At least, that’s according to a new federal lawsuit filed by the granddaughter of the late Orville Nix, who was a General Services Administration engineer working in the Santa Fe Building on Nov. 22, 1963, when he filmed the shooting of the president from a perch near Elm and Houston streets. Gayle Nix Jackson’s lawsuit, filed Saturday in federal court, demands the U.S. government return the original film or write her a check for that estimable fortune.
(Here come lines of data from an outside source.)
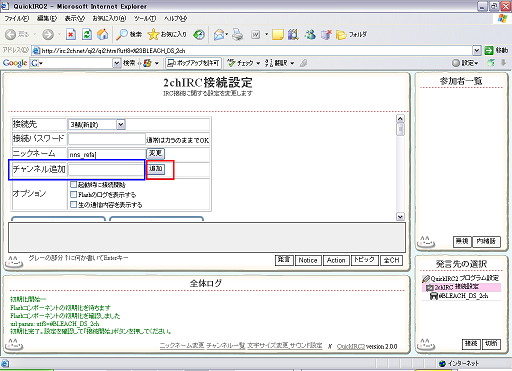Click the channel add button

point(156,169)

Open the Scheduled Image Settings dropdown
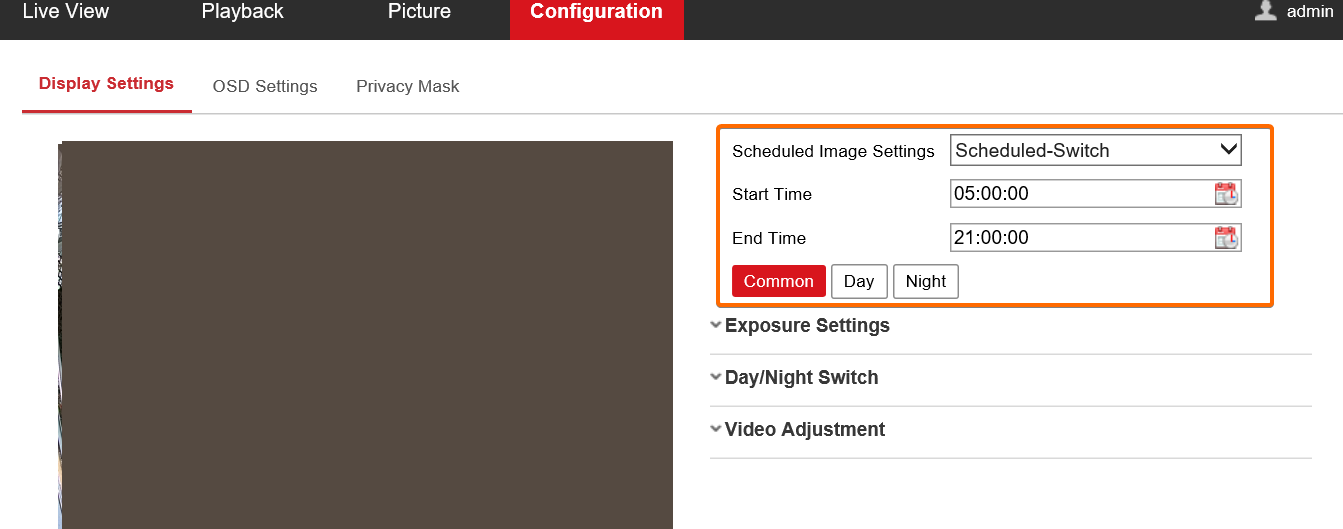pos(1095,151)
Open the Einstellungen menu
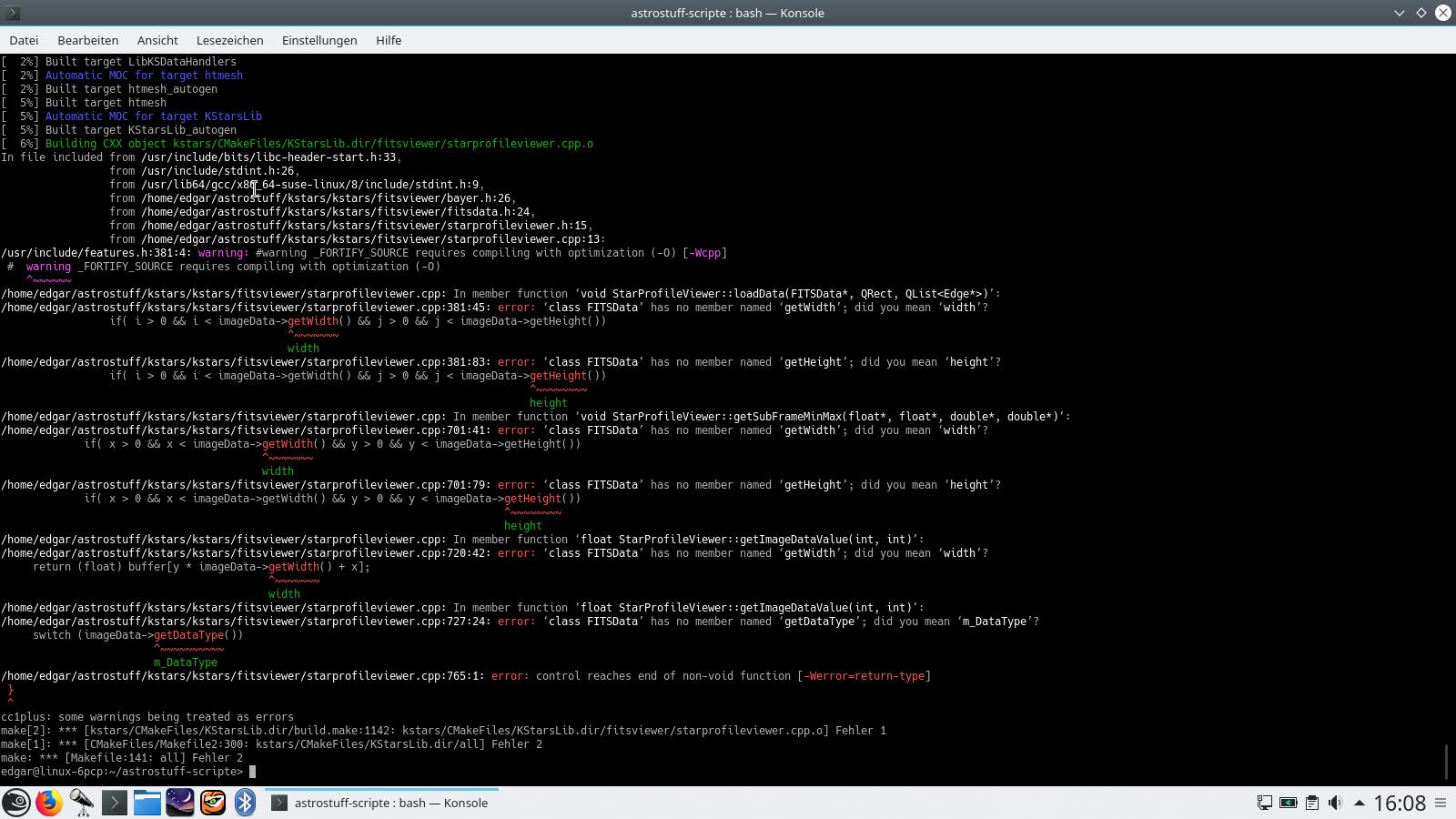 (x=318, y=40)
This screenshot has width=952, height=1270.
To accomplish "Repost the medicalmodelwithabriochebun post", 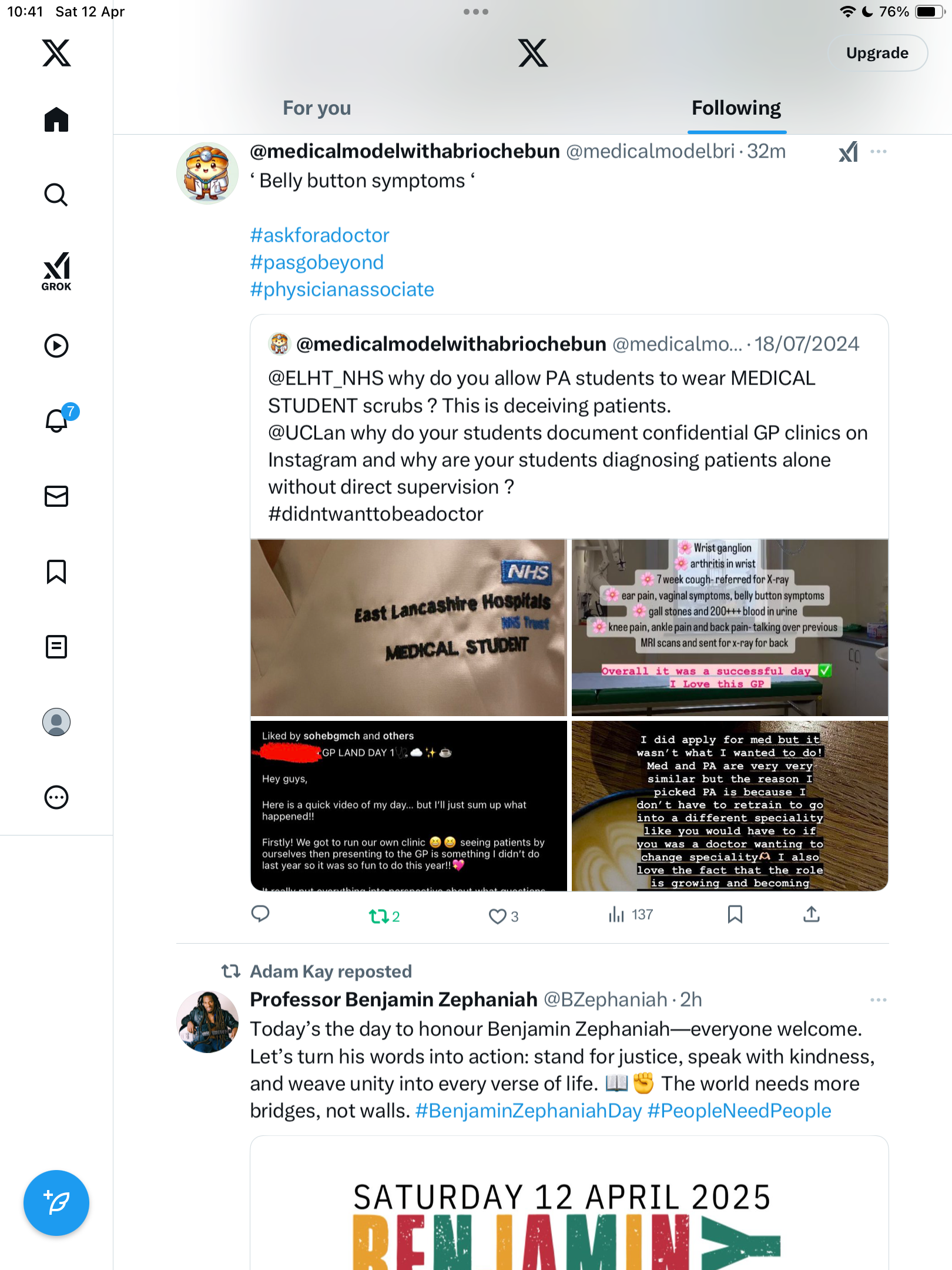I will click(x=384, y=916).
The film’s not exactly lost: YouTube is filled with countless iterations of what’s known as “The Orville Nix Film,” taken with a Keystone K-810 camera. It has a cameo in Oliver Stone’s “JFK.” And a high-quality first-generation duplicate of the movie sits in the archives of the Sixth Floor Museum at Dealey Plaza, which years ago posted it to the website accompanied by a lengthy history of the home movie penned by the late Gary Mack.

In fact, Nix’s family actually turned it over to the museum in 2000 after retrieving it from the FBI’s files in the early 1990s

But Jackson, Nix’s granddaughter and author of 2014’s “Orville Nix: The Missing JFK Assassination Film,” wants the long-lost original – last believed to be in the possession of the House Select Committee on Assassinations in the late 1970s. Which is why Jackson has now added a federal lawsuit to the pile of Kennedy conspiracy literature.

“This action seeks the return of the original Nix film that would provide an opportunity for researchers and others to examine the JFK assassination and grassy knoll area to confirm the Warren Commission or HSCA findings.”

Jackson, who grew up in Oak Cliff and now lives in Justin, is suing the U.S. government and the National Archives and Records Administration to retrieve the film. And, she says, if NARA can’t find it, she wants no less than $10 million.

The suit reads: “although copies were made, the US Government had the original Nix film in its possession on at least several occasions, from the time it was handed over to the FBI in December 1963; then used by the Warren Commission for its investigation an report; and again before the House Select Committee on Assassinations, headed by G. Robert Blakey, that had last possession of it in 1978.”

“According to the Warren Commission, the Nix film is nearly as important as the Zapruder film yet the public is mainly unaware of its significance.”

The suit says that if the Zapruder film is worth $16 million, per an appraisal made in 1999, then her granddad’s is worth at least $10 million.